Please, please me

Good to see Jono is on board with my plea for someone (or many people) to help the Xorg project with the simple, no eye candy, missing features related to rotation, mirroring, and dual head.

I think that perhaps I need to clarify what’s wrong and some ideas of how I’d like things to be (although, unfortunately I have no idea where or how to start coding X ro the relevant drivers).


Why is rotation important?

  • LCDs. Most LCDs have the ability to rotate from landscape to portrait mode. There are some situations where this might be useful, for example DTP page layout. Also, if you happen to watch it, in Twelve weeks with geeks check outJoel Spolsky’s desk – two Dell widescreens (I assume 21’’ 2005FPW) rotated and in dual screen mode (talk about double hell to try and configure in Linux, dual head and rotation).
  • Tablets. While the jury is still out on whether tablet pc’s (or the new Origami form factor) will ever take off in the general market – I think they will be relevant in certain vertical markets, for example education and design.

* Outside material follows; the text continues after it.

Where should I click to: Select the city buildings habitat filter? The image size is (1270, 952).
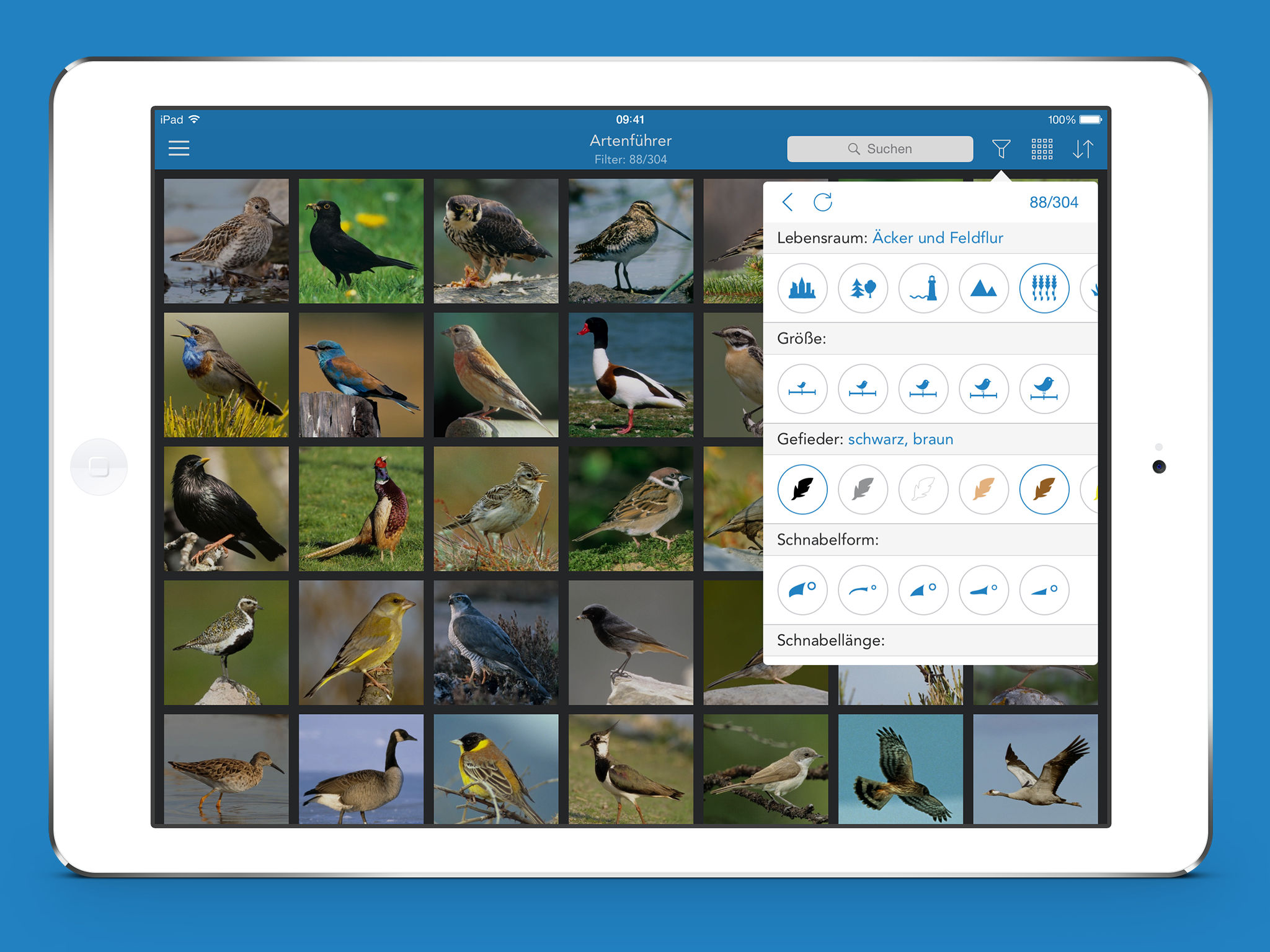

There is some support for rotation in the xrandr (X Resize and Rotate) extension. This is the extension that’s used in the screen size applets in Gnome and KDE that allows dynamic resizing of the display – which is great, however in my experience there aren’t any open-source drivers that support rotation, except the specialised ones for the ipaq and Nokia 770.

So the missing features are;

  • consistent rotation support across the most common drivers e.g. ati, radeon, nv, i810 (anyone for any others?).
  • ability to individually rotate screens in dual head setup

Dual head

Why is dual head important?

  • Hardware wise it’s becoming easy and cheap – even bottom end cards have two outputs, and the price of monitors is always falling. Most laptops have graphics chipsets that can drive two screens.
  • Many developers that I know either use laptops with an external monitor, or a desktop with two screens, in dual head mode. Again, look at 12 weeks with geeks – all the interns had dual screen desktop machines.

The good news is that most of the drivers I’ve played with support dual head. The bad news is that it’s tricky to setup and requires a restart of X to switch from single head to dual head and back to single head.

So the missing features are;

  • Abliity to dynamically switch (i.e. without restarting X) between single and dual head mode.
  • Ability to change the resolution of each head independently – of course without needing to restart X
  • Autodetection of a monitor as it’s attached – I realise this is a big ask. Windows doesn’t always deal with this well (probably a driver problem), OS X does well in my experience, but it should as Apple have control of all the hardware.


Why is mirroring important?

Do I really need to explain? Goto any conference, goto to any Universtiy, goto any corporate office, goto any sales meeting, and you will see laptops and projectors.

So the missing features are;

  • Ability to turn mirroring on and off
  • Auto negotiation of the best compatible resolution between the laptop screen and the projector.
  • Just like dual head – autodetection of a monitor as it’s attached. The ability to choose between mirror or dual head setup.

Final stuff

I imagine all of this is difficult, but is it more difficult than Xgl or AIGLX? My guess is probably, simply because of the reverse engineering of the hardware needed to drive the features of the chipset. However I would point out that for dual head the basic functionality is already there – it just doesn’t happen in a Just Works way.